# READING PASSAGE start
From: Steve Greenfield <alienrelics@...>
Date: 2002-04-10

--- n4onl <umrk@...> wrote:

> Hi John, All questions comments, ect. welcome.
-
> Resolution and repeatibility (accuracy): Good points, and no I
> don't
> expect extreme accuracy and repeatability out of this setup,
> especially using Acme rod, but i think it will be rather
> accurate.
> What Accuracy (resolution and repeatibility) is Really Needed?

Good point. Anyone have the answer? Repeatability I would imagine
will be mostly affected by backlash and stiffness. Resolution by
the thread pitch and whether you use pulleys to "gear down" the
steppers, and if you use full step or half. Using pulleys to gear
the steppers down has the advantages of both higher resolution and
more resultant power, at the cost of speed. For me, I can take the
cost in speed. Accuracy is not just repeatability or linearity. It
is also important that if the calculations say X steps move the
head 4 inches, that it not be 3.9 inches.
# READING PASSAGE end
# RECORDS start
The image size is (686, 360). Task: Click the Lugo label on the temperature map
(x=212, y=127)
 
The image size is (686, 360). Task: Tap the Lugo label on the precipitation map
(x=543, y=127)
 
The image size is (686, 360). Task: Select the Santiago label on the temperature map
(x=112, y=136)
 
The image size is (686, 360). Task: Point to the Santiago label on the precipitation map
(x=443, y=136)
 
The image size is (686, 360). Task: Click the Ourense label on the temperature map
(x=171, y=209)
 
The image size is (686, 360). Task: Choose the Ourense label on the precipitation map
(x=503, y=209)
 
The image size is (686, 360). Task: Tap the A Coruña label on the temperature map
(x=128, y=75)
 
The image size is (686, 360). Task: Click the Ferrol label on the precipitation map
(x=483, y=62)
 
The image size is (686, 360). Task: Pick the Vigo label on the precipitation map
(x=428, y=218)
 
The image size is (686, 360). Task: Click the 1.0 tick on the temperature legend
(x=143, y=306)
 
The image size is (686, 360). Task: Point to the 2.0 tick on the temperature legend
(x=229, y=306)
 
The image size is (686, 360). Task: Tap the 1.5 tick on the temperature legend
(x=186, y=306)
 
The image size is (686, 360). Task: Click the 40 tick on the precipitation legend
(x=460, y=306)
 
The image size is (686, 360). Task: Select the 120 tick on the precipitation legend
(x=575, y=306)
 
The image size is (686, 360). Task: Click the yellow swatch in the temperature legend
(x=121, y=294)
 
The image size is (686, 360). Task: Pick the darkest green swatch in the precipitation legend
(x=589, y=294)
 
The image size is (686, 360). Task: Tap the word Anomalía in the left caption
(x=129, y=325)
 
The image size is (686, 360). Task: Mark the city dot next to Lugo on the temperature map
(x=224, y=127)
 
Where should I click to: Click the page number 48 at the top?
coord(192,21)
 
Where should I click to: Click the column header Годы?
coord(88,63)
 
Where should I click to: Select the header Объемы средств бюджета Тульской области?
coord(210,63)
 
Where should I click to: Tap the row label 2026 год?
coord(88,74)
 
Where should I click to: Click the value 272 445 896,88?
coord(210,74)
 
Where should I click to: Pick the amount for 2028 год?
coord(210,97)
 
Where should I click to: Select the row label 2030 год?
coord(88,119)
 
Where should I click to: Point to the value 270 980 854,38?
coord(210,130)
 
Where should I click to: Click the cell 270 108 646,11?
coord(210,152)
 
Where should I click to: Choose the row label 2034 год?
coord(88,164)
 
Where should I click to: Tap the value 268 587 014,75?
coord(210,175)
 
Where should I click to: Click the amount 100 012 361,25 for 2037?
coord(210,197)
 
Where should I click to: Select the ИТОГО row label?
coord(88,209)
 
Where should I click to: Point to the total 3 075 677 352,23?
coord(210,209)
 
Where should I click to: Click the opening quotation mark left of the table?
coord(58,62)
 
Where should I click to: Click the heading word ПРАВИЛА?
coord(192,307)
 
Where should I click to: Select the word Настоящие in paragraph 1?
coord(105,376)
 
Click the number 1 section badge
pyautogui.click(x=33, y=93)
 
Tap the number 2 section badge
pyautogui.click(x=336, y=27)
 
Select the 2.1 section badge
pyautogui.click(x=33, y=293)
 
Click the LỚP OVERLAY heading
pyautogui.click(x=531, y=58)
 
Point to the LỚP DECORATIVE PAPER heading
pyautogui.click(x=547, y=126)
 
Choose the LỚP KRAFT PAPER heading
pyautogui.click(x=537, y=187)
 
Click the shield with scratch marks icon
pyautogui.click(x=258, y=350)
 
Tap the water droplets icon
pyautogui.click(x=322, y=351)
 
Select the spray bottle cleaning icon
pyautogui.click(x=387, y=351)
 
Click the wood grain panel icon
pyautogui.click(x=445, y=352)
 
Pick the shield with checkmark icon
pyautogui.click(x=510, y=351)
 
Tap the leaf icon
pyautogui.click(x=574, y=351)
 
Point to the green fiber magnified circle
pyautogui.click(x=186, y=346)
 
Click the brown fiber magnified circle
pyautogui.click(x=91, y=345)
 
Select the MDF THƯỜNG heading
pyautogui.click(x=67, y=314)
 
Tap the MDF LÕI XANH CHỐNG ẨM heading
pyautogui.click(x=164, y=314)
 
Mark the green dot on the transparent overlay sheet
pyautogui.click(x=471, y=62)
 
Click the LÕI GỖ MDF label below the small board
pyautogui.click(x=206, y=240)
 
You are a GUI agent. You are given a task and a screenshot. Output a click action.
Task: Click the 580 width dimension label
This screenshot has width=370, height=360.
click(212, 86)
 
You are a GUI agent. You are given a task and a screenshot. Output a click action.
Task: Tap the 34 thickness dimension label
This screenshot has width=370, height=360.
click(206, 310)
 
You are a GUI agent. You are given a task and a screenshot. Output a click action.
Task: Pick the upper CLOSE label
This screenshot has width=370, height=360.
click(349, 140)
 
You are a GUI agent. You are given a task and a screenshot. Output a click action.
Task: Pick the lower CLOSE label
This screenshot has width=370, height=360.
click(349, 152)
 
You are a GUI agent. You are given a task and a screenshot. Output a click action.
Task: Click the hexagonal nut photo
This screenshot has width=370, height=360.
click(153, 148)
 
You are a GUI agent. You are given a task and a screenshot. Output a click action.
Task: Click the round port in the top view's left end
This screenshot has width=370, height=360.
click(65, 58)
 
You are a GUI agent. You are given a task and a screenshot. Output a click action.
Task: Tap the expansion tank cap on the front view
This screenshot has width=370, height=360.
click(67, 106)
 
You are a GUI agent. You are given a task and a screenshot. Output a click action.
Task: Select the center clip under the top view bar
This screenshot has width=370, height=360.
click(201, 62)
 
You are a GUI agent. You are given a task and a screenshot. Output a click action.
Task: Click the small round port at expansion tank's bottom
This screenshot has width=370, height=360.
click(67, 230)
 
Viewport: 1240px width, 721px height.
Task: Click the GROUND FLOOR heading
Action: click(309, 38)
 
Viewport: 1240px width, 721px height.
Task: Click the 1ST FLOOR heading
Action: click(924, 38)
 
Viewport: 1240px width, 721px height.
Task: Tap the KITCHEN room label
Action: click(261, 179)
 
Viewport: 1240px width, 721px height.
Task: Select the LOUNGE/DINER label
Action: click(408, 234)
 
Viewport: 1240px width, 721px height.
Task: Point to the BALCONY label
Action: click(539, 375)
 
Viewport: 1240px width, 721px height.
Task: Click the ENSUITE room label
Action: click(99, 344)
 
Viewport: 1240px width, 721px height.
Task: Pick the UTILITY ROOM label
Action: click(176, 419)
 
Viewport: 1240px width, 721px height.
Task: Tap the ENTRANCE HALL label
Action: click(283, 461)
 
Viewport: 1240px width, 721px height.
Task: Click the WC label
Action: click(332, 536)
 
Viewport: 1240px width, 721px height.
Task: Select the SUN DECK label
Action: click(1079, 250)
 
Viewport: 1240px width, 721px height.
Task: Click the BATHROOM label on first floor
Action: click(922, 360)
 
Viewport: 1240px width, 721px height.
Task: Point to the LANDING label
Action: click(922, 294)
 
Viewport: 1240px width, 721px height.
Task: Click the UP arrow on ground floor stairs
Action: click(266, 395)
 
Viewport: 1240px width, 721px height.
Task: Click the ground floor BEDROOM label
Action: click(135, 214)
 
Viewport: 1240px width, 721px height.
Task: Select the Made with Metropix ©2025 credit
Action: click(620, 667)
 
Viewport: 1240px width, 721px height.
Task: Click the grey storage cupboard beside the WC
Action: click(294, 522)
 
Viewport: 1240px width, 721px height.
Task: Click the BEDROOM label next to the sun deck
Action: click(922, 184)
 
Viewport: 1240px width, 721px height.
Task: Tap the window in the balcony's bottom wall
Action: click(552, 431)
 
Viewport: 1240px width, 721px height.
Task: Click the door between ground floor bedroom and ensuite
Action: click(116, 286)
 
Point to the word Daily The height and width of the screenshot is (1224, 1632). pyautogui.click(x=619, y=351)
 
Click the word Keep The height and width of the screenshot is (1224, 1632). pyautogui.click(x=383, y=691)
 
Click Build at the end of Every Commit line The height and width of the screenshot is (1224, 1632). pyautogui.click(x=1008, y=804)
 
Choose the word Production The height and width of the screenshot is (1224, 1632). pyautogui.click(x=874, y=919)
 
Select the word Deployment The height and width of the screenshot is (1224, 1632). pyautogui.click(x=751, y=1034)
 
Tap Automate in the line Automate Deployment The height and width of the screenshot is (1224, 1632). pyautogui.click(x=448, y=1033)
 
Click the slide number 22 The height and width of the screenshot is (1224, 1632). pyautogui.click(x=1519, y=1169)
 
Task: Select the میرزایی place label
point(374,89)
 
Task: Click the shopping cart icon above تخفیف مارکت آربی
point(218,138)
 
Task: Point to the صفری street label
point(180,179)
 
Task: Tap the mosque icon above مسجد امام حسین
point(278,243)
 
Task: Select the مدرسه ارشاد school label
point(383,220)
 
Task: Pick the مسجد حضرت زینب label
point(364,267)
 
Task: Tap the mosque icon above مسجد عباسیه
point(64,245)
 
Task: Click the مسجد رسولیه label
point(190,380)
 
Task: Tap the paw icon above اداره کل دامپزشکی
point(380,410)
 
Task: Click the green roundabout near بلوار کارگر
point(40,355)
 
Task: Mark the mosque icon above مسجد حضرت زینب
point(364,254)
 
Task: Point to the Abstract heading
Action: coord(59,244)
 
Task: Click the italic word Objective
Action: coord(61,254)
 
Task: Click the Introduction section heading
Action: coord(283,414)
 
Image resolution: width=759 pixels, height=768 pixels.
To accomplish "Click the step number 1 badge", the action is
# RECORDS end
TO BE DONE =>
Please edit the message between "--- n4onl <umrk@...>" and "is Really Needed?", inclusive, so that "Acme rod" reads "ball screw". The listing has no connection to the message.

ANSWER TO THIS PROBLEM =>
--- n4onl <umrk@...> wrote:

> Hi John, All questions comments, ect. welcome.
-
> Resolution and repeatibility (accuracy): Good points, and no I
> don't
> expect extreme accuracy and repeatability out of this setup,
> especially using ball screw, but i think it will be rather
> accurate.
> What Accuracy (resolution and repeatibility) is Really Needed?